With so many traditions of visual and performing arts and rituals abounding, it is natural some are better known than others. Take Chhau, the dance form from India’s Eastern region of West Bengal, Odisha and Jharkhand. The term Chhau covers the three forms known by the place names of Purulia (West Bengal), Seraikella (Jharkhand) and Mayurbhanj (Odisha). The first two are masked dance forms. While Chhau dance has significant martial associations, its movement vocabulary is also rooted in everyday physical actions, points out Shashadhar Acharya, well known exponent and guru of Seraikella Chhau
This Friday and Saturday, Delhiites will get to see a composite programme that seeks to unravel the relatively unfamiliar art of Seraikella Chhau.
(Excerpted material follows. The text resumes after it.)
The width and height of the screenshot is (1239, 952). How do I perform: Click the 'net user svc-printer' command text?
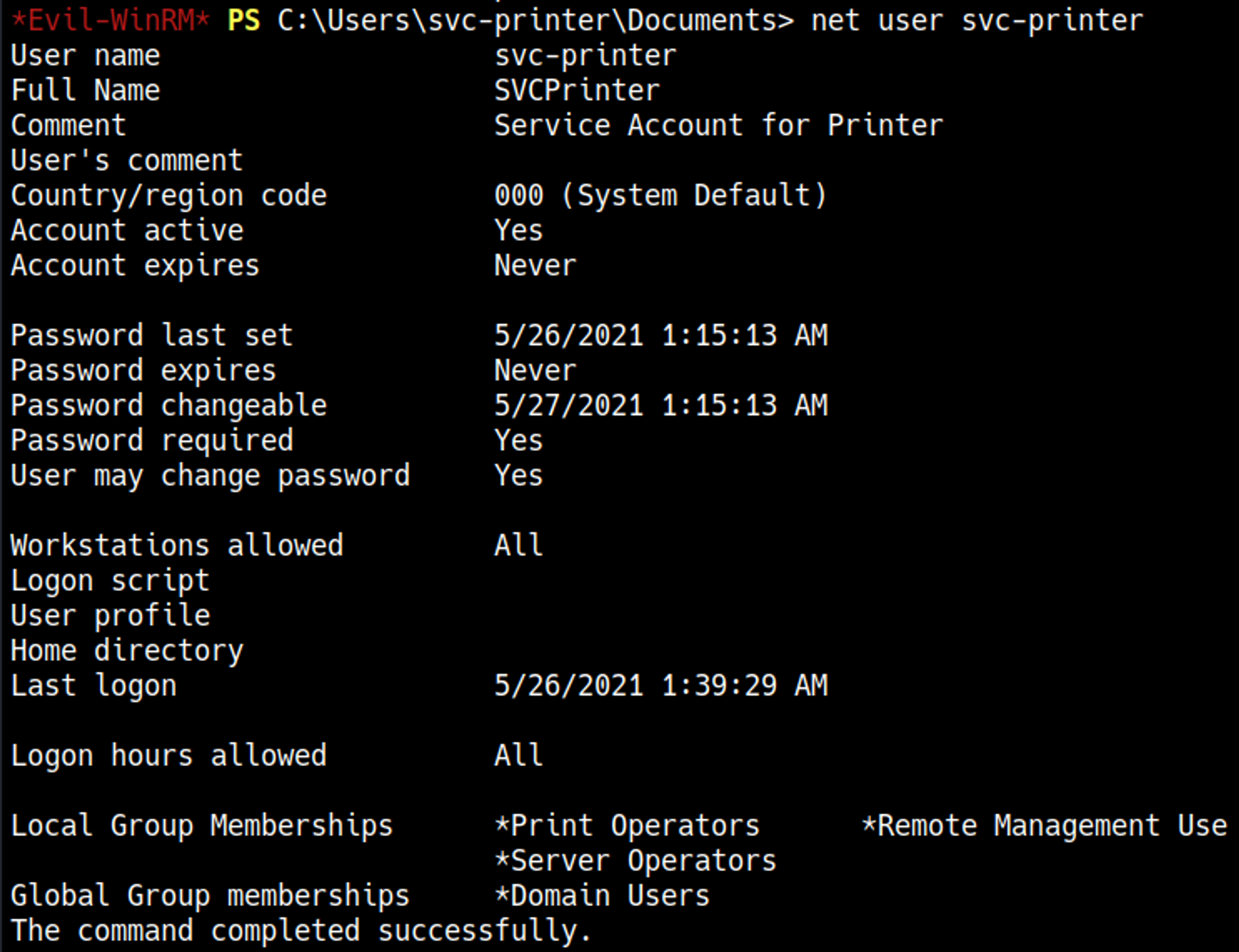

The programme, titled “Unmasking the Tradition: The Story of Seraikella Chhau”, takes place at the India International Centre.
The programme aims to “put forth all the elements of Seraikella Chhau: its technique and performance and the role of the community in its evolution and preservation through lectures, demonstrations and interactions,” says Shagun Butani, whose Sudhaaya Foundation is organising the event.
“Though all three forms seem to have stemmed from a common root, they have evolved differently. Each is perceptibly different in technique and the manner in which this is used in the performative element. Furthermore, each form has its own story of growth, evolution and survival within the parent communities. It is because Chhau is so inseparably entwined with the customs, religious beliefs and living traditions of the people of these regions that it was selected by UNESCO in 2010 to be in its list of elements that represent the intangible cultural heritage,” says Shagun.
Shagun, trained in Seraikella Chhau by Shashadhar Acharya, is recognised as among the very few women performers of Seraikella Chhau in the country.
Interacting with traditional Chhau artistes over the years and aware both of its beauty as a performing art and its relationship with the living culture as well as the problems faced by its hereditary practitioners, Shagun wishes to heighten awareness among urban audiences.
Shashadhar Acharya will lead the demonstrations along with other senior artistes from Seraikella, including Guru Jai Narayan Samal, Gopal Dubey, Tapan Pattnaik and Brijendra Pattnaik. Senior mask makers like Kanai Lal Maharana and Sushant Mahapatra will also participate.
“Unmasking the Tradition: The Story of Seraikella Chhau” takes place at the India International Centre, New Delhi, January 18 and 19, from 10.30 a.m. to 4 p.m.